▶ **Problem to work on**
An exact, complete copy of the data that follows is needed.

▶ **Collected data entries**
=-=-=

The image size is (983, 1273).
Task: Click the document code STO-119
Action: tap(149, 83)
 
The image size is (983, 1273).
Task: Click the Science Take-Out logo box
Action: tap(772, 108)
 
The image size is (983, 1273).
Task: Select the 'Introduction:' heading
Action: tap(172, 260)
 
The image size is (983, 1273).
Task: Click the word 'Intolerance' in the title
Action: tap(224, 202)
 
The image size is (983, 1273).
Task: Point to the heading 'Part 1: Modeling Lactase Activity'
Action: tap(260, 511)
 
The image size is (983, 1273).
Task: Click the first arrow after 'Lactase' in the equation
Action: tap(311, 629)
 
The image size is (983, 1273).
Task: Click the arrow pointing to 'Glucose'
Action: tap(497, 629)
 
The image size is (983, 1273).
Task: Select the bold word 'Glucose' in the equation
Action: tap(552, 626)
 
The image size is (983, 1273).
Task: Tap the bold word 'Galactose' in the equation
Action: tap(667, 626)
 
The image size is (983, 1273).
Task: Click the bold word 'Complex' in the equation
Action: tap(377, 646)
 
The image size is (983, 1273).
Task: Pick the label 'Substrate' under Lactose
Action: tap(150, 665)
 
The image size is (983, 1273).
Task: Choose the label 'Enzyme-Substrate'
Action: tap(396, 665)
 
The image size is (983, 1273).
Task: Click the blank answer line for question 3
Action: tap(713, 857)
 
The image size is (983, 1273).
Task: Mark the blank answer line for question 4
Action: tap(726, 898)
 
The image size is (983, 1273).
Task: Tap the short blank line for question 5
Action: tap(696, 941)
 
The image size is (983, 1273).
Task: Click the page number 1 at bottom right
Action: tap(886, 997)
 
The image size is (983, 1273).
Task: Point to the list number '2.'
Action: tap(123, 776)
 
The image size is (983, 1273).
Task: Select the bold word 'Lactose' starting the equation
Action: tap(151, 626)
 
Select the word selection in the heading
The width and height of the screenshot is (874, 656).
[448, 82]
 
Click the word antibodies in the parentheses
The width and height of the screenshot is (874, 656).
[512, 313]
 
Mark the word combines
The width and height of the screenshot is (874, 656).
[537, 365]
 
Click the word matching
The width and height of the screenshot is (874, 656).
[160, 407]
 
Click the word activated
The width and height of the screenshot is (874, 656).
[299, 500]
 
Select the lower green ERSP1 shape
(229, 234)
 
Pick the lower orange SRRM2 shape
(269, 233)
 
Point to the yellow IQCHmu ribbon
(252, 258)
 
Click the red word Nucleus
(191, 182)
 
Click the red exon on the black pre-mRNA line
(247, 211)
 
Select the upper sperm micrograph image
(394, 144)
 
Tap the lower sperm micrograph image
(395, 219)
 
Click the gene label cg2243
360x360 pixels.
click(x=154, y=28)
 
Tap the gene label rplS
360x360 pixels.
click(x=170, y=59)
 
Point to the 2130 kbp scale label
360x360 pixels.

=-=-=

▶ **Completed exercise**
The image size is (983, 1273).
Task: Click the document code STO-119
Action: tap(149, 83)
 
The image size is (983, 1273).
Task: Click the Science Take-Out logo box
Action: tap(772, 108)
 
The image size is (983, 1273).
Task: Select the 'Introduction:' heading
Action: tap(172, 260)
 
The image size is (983, 1273).
Task: Click the word 'Intolerance' in the title
Action: tap(224, 202)
 
The image size is (983, 1273).
Task: Point to the heading 'Part 1: Modeling Lactase Activity'
Action: tap(260, 511)
 
The image size is (983, 1273).
Task: Click the first arrow after 'Lactase' in the equation
Action: tap(311, 629)
 
The image size is (983, 1273).
Task: Click the arrow pointing to 'Glucose'
Action: tap(497, 629)
 
The image size is (983, 1273).
Task: Select the bold word 'Glucose' in the equation
Action: tap(552, 626)
 
The image size is (983, 1273).
Task: Tap the bold word 'Galactose' in the equation
Action: tap(667, 626)
 
The image size is (983, 1273).
Task: Click the bold word 'Complex' in the equation
Action: tap(377, 646)
 
The image size is (983, 1273).
Task: Pick the label 'Substrate' under Lactose
Action: tap(150, 665)
 
The image size is (983, 1273).
Task: Choose the label 'Enzyme-Substrate'
Action: tap(396, 665)
 
The image size is (983, 1273).
Task: Click the blank answer line for question 3
Action: tap(713, 857)
 
The image size is (983, 1273).
Task: Mark the blank answer line for question 4
Action: tap(726, 898)
 
The image size is (983, 1273).
Task: Tap the short blank line for question 5
Action: tap(696, 941)
 
The image size is (983, 1273).
Task: Click the page number 1 at bottom right
Action: tap(886, 997)
 
The image size is (983, 1273).
Task: Point to the list number '2.'
Action: tap(123, 776)
 
The image size is (983, 1273).
Task: Select the bold word 'Lactose' starting the equation
Action: tap(151, 626)
 
Select the word selection in the heading
The width and height of the screenshot is (874, 656).
[448, 82]
 
Click the word antibodies in the parentheses
The width and height of the screenshot is (874, 656).
[512, 313]
 
Mark the word combines
The width and height of the screenshot is (874, 656).
[537, 365]
 
Click the word matching
The width and height of the screenshot is (874, 656).
[160, 407]
 
Click the word activated
The width and height of the screenshot is (874, 656).
[299, 500]
 
Select the lower green ERSP1 shape
(229, 234)
 
Pick the lower orange SRRM2 shape
(269, 233)
 
Point to the yellow IQCHmu ribbon
(252, 258)
 
Click the red word Nucleus
(191, 182)
 
Click the red exon on the black pre-mRNA line
(247, 211)
 
Select the upper sperm micrograph image
(394, 144)
 
Tap the lower sperm micrograph image
(395, 219)
 
Click the gene label cg2243
360x360 pixels.
click(x=154, y=28)
 
Tap the gene label rplS
360x360 pixels.
click(x=170, y=59)
 
Point to the 2130 kbp scale label
360x360 pixels.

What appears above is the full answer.